● **Task input**
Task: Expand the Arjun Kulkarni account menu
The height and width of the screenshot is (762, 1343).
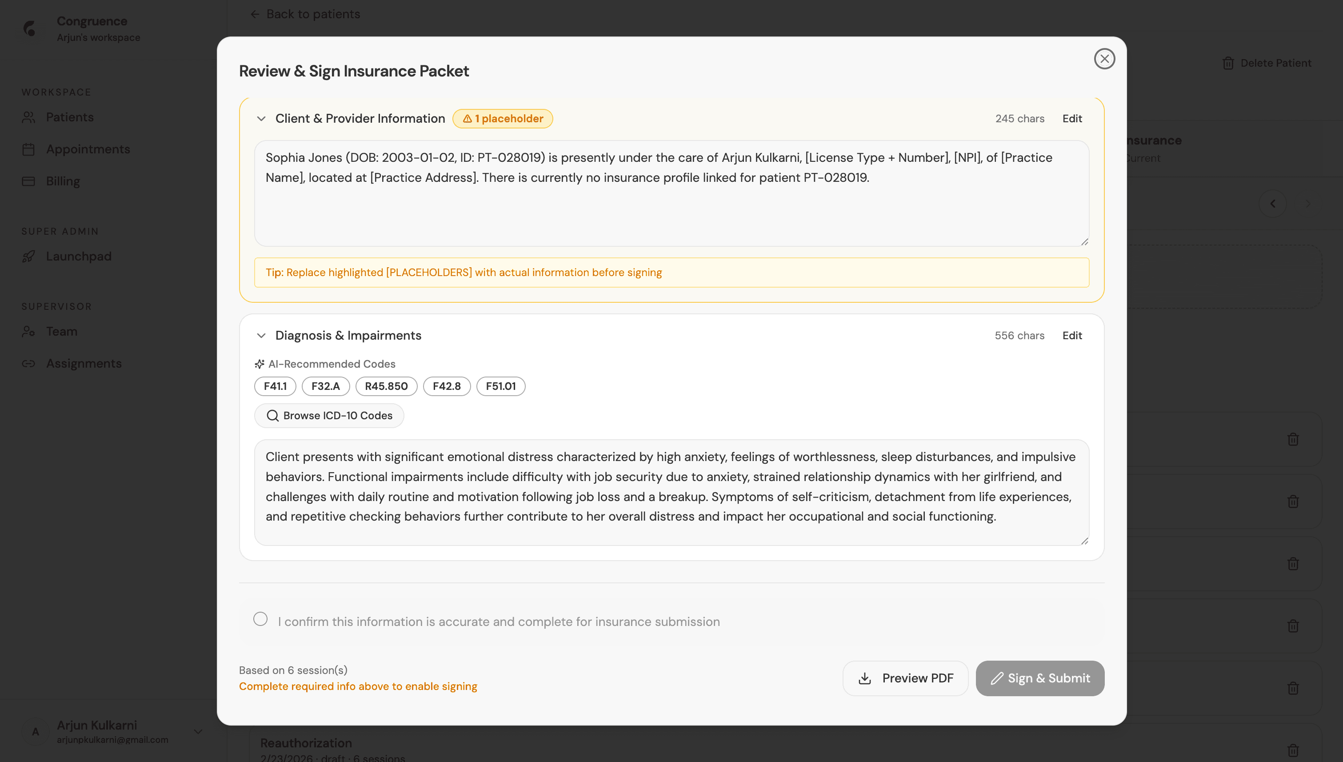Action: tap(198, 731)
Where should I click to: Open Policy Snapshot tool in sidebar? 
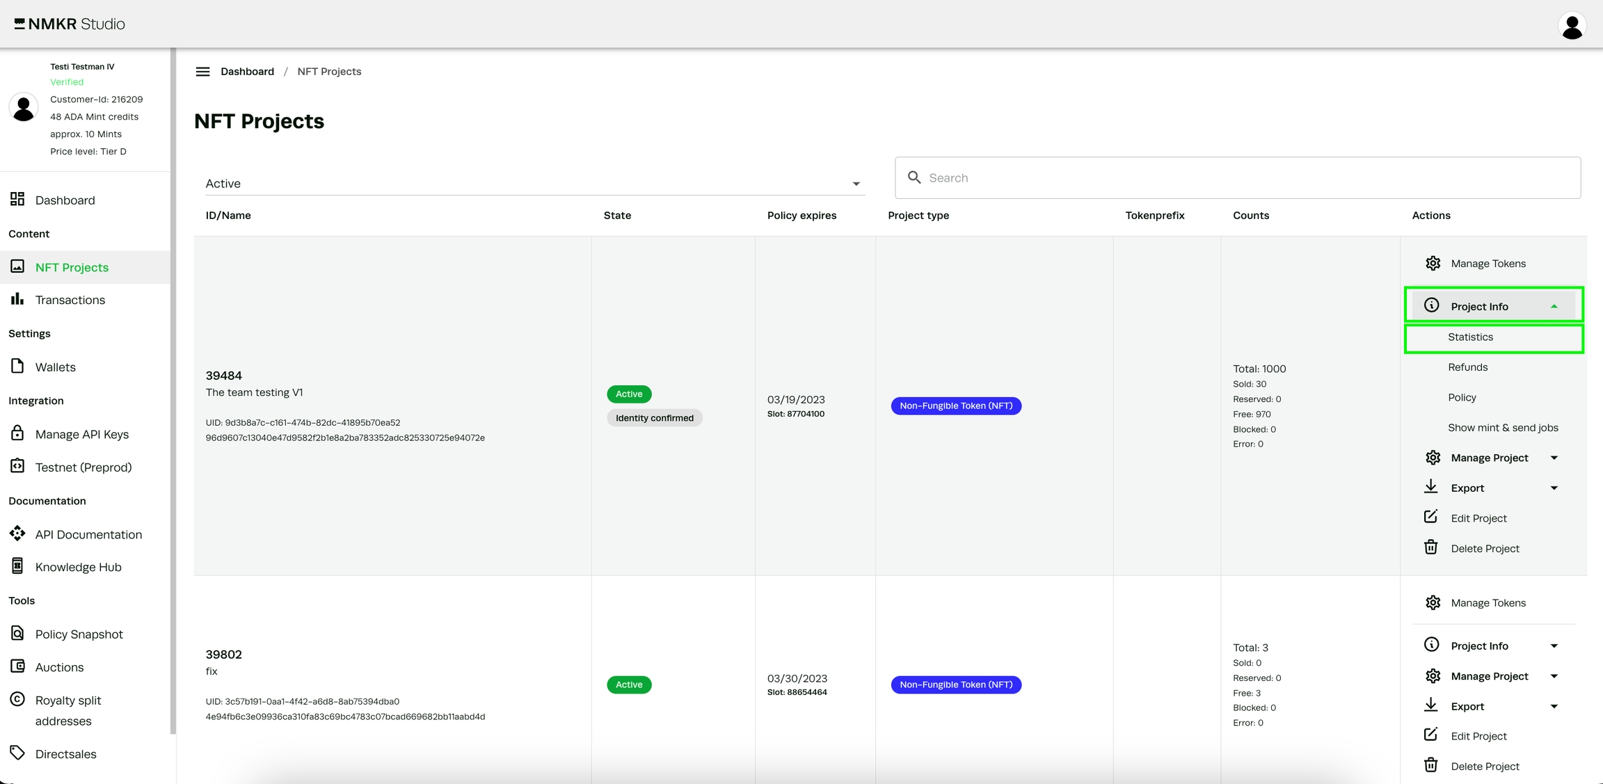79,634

● **Task instructions**
What is needed is an exact transcription of the lines from the one holding "The height and" to the end of the data, with every picture left out.

● **Response**
The height and width of the screenshot is (762, 1343).
Action: tap(198, 731)
Where should I click to: Open Policy Snapshot tool in sidebar? 
79,634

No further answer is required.